Selection problems with costly information, dating back to Weitzman's Pandora's Box problem, have received much attention recently. We study the general model of Costly Information Combinatorial Selection (CICS) that was recently introduced by Chawla et al. [2024] and Bowers et al. [2025]. In this problem, a decision maker needs to select a feasible subset of stochastic variables, and can only learn information about their values through a series of costly steps, modeled by a Markov decision process. The algorithmic objective is to maximize the total value of the selection minus the cost of information acquisition. However, determining the optimal algorithm is known to be a computationally challenging problem. To address this challenge, previous approaches have turned to approximation algorithms by considering a restricted class of committing policies that simplify the decision-making aspects of the problem and allow for efficient optimization. This motivates the question of bounding the commitment gap, measuring the worst case ratio in the performance of the optimal committing policy and the overall optimal. In this work, we obtain improved bounds on the commitment gap of CICS through a reduction to a simpler problem of Bayesian Combinatorial Selection where information is free. By establishing a close relationship between these problems, we are able to relate the commitment gap of CICS to ex ante free-order prophet inequalities. As a consequence, we obtain improved approximation results for CICS, including the well-studied variant of Pandora's Box with Optional Inspection under matroid feasibility constraints.

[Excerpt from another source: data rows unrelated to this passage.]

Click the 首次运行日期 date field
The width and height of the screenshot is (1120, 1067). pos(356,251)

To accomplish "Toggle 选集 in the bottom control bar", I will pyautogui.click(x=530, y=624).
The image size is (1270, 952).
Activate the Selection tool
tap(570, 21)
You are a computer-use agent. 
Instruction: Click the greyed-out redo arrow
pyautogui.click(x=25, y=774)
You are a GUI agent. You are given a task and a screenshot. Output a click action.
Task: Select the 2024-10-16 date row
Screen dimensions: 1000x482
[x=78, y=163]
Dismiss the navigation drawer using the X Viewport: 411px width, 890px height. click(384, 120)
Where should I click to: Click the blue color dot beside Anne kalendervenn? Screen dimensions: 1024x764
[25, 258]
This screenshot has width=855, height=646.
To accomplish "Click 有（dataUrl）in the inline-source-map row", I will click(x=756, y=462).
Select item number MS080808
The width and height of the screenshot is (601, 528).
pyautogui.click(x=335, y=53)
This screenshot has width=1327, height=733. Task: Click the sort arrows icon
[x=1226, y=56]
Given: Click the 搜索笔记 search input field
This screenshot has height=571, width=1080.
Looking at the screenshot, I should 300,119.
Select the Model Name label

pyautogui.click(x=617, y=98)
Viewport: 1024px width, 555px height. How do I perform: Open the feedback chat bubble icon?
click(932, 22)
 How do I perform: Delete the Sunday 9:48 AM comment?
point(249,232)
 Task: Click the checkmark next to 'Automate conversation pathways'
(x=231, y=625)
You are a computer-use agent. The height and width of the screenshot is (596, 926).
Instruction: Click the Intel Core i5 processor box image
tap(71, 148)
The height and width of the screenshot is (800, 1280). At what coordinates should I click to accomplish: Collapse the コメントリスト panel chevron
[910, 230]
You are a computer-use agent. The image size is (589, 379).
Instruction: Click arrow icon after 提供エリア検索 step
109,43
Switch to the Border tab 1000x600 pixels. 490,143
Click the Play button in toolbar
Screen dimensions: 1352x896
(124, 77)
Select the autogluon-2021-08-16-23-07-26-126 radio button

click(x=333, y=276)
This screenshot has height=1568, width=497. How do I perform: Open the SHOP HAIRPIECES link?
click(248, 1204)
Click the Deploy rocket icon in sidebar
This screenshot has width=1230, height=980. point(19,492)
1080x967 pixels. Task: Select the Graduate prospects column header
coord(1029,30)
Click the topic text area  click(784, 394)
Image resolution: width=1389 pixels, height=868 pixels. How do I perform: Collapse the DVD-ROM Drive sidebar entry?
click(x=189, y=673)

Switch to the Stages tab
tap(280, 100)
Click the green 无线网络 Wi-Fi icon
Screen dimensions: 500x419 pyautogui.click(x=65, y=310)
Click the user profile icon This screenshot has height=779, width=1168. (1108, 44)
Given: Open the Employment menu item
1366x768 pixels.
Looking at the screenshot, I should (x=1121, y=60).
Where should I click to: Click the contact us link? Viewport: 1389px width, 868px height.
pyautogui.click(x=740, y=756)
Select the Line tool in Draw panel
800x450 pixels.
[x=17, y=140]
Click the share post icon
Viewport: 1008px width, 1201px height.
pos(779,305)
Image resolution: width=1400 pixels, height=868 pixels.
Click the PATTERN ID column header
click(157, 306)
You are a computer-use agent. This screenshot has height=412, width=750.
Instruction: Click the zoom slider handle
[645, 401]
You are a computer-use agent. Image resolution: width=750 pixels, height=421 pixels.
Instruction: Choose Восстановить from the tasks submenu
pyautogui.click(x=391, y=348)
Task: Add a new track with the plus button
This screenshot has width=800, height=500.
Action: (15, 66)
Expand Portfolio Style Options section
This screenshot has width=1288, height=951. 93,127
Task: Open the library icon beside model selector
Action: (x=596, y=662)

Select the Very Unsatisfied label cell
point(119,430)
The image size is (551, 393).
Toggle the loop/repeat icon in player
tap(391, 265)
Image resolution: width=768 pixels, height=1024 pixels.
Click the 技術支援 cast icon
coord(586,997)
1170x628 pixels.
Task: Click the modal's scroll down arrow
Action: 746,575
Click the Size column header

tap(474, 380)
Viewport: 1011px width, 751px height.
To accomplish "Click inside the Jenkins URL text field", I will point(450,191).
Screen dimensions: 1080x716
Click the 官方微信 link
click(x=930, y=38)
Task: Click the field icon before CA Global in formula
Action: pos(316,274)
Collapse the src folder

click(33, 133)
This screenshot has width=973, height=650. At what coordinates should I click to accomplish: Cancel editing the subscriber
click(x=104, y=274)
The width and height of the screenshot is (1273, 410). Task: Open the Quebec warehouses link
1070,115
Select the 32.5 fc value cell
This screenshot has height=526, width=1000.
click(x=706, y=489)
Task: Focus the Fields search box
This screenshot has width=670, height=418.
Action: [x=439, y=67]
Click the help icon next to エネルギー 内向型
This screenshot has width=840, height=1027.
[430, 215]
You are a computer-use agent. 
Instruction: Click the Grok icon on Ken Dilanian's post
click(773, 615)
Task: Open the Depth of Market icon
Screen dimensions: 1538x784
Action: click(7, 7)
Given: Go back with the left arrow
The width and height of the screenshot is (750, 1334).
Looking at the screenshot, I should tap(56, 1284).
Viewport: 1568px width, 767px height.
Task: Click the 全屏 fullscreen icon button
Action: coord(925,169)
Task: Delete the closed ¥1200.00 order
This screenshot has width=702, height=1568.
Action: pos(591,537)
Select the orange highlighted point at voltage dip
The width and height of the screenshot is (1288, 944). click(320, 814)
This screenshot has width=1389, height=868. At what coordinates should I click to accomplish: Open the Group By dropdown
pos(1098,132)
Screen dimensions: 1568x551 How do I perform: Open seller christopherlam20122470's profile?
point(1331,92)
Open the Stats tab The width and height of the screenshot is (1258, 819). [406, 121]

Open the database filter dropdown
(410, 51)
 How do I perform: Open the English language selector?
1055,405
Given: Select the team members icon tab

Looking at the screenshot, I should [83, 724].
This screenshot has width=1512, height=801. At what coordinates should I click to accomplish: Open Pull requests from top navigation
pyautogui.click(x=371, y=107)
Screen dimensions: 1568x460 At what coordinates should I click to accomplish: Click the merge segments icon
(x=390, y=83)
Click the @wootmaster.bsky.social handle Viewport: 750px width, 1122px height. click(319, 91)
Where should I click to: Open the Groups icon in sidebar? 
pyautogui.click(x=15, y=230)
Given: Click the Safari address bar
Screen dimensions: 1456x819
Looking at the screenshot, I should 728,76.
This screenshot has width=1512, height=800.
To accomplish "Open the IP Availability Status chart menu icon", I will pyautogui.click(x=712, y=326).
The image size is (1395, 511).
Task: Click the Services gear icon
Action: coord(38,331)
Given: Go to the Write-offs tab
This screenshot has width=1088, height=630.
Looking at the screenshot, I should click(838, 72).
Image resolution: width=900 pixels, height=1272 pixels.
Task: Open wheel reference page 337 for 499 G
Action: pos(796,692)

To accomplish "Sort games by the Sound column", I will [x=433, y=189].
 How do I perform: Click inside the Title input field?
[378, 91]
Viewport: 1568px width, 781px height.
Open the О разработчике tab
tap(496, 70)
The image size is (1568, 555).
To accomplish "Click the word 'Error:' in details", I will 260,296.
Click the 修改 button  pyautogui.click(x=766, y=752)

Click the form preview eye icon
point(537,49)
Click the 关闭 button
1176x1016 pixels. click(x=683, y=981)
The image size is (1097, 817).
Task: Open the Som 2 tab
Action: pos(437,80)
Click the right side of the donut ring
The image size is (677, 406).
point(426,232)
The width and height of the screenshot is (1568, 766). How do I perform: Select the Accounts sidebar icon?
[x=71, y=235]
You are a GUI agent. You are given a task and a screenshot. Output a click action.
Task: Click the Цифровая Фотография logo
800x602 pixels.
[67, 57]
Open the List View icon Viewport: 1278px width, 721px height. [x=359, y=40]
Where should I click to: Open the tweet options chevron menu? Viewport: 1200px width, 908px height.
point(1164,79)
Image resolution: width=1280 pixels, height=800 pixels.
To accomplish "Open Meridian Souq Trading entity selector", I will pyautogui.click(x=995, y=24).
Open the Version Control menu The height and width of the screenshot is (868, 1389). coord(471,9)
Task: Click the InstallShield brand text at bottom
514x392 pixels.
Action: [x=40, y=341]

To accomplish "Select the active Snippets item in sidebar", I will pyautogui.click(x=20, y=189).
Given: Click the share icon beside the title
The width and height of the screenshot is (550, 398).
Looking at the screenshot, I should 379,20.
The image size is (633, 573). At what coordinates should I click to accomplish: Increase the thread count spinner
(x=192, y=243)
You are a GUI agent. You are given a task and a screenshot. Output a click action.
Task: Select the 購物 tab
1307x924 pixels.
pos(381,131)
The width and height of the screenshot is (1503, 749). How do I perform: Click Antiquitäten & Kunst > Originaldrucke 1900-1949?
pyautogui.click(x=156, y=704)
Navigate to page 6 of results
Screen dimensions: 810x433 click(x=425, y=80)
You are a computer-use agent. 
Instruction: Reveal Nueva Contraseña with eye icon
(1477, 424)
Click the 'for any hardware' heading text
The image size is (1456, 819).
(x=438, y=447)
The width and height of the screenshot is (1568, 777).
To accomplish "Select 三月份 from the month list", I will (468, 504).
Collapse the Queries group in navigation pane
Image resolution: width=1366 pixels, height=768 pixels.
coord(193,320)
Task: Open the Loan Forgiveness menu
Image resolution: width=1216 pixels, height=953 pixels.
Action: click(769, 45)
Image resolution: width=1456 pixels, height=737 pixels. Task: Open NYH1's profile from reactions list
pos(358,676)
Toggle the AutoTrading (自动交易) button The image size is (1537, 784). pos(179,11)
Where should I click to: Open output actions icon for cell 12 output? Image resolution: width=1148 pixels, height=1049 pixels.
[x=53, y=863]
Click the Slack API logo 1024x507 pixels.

翻译：具有代价高昂信息的选择问题，可追溯至Weitzman的潘多拉盒子问题，近来备受关注。我们研究由Chawla等人[2024]和Bowers等人[2025]近期提出的代价信息组合选择（CICS）通用模型。在此问题中，决策者需选择一个随机变量的可行子集，且仅能通过一系列以马尔可夫决策过程建模的代价步骤来获取其值的信息。算法目标在于最大化所选总价值减去信息获取成本。然而，确定最优算法已知是计算困难问题。为应对此挑战，先前研究转向近似算法，通过考虑一类受限的承诺策略来简化问题的决策层面并实现高效优化。这引出了界定承诺差距的问题——即衡量最优承诺策略与全局最优策略在最坏情况下的性能比值。本工作中，我们通过将CICS归约至信息免费的贝叶斯组合选择这一更简单问题，获得了对CICS承诺差距的改进界。通过建立这些问题间的紧密联系，我们得以将CICS的承诺差距与事前自由顺序先知不等式相关联。由此，我们获得了CICS的改进近似结果，包括在拟阵可行性约束下被广泛研究的带可选检查的潘多拉盒子问题变体。